Author Eileen Pollack wrote an article in the New York Times entitled Why Are There Still So Few Women in Science? a little while ago highlighting the lack of women physicists in the US. Pollack takes the effort to interview many female students at the undergraduate and graduate level as well as faculty members, giving us a profound look at the problems plaguing female retention in the physical sciences. She also presents us with statistics and salary numbers to further back up her claim, supplementing the personal anecdotes with a concreteness that make the article both readable and illuminating. That she was one of the first two women to be granted an undergraduate degree in physics at Yale University gives her a personal knowledge of the issues at hand.
She claims that the reason for the dearth of women in the physical sciences is largely cultural. When one writes as well as she does, this viewpoint is difficult to argue against. There is ample evidence backing up her claim, most notably that other countries, such as Spain and France, do not have such low ratios of female to male physicists. She goes on to discuss the perception of women in the US as somehow lacking femininity if they decide to pursue the physical sciences. The problem that is perhaps the most difficult to address are the tacit slights aimed at female students from their male counterparts. When students gather to solve homework problems together, women’s voices are given less weight and are often disregarded. Though this is not quantifiable, I have seen this happen many times and perhaps have even been guilty of it myself. The consequences of these attitudes are that they chip away at the confidence levels and ultimately dissuade women from pursuing higher degrees in physics.
One of the most startling pieces of information in this article is that women are also guilty of this discrimination.

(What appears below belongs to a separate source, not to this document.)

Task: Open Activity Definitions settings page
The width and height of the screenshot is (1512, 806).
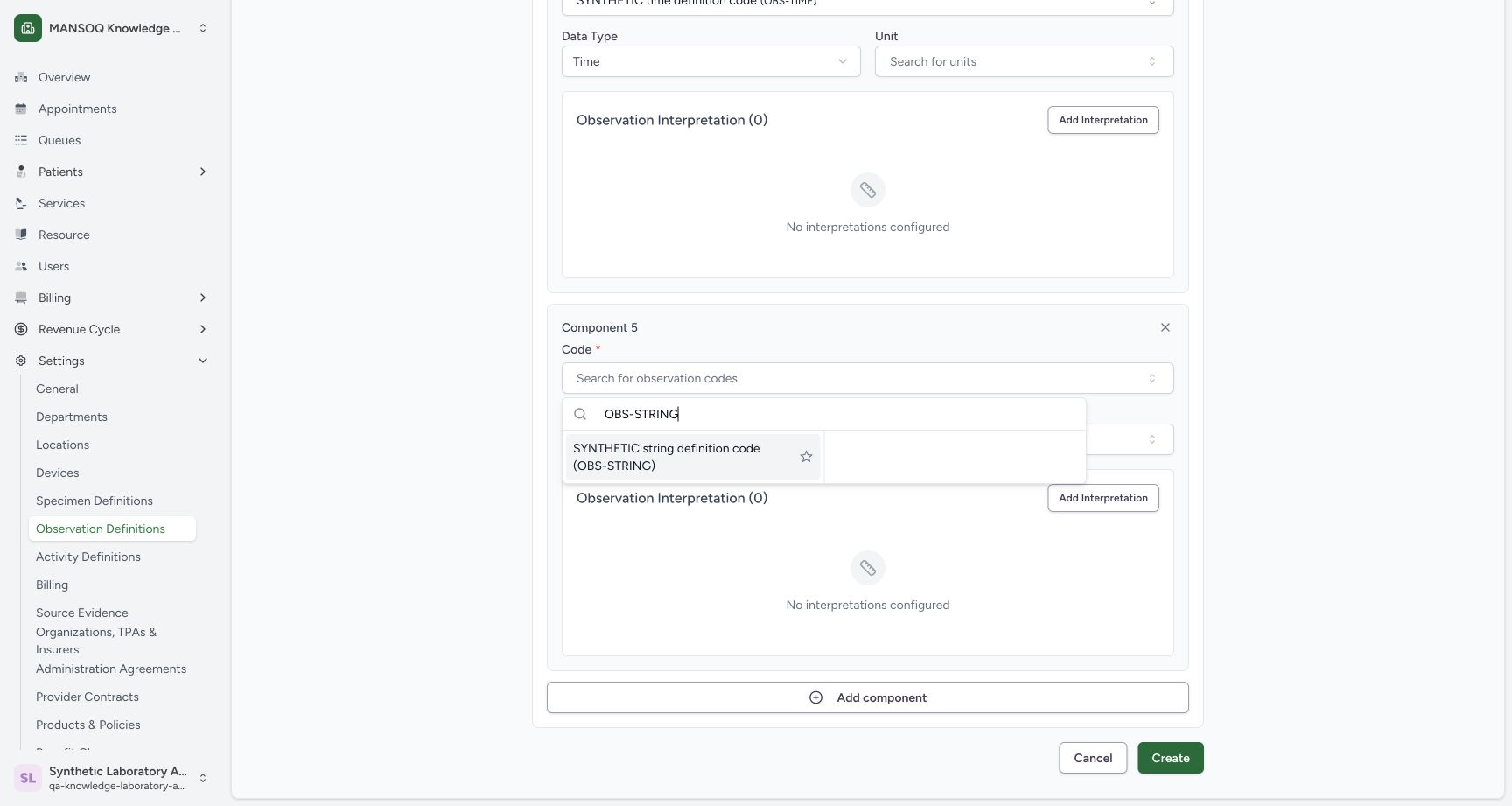Action: click(88, 557)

For instance, a woman faculty member will be more likely to recommend a male for hire than a woman with almost identical qualifications. Even if the woman is recommended, her salary is usually reduced compared to male counterparts by about $4,000.
Though I could go on, let me stop my blather here and link you again to the original article, as I cannot do it complete justice. I should also mention that the author is coming out with a book on this very topic in September 2015, which I look very forward to reading.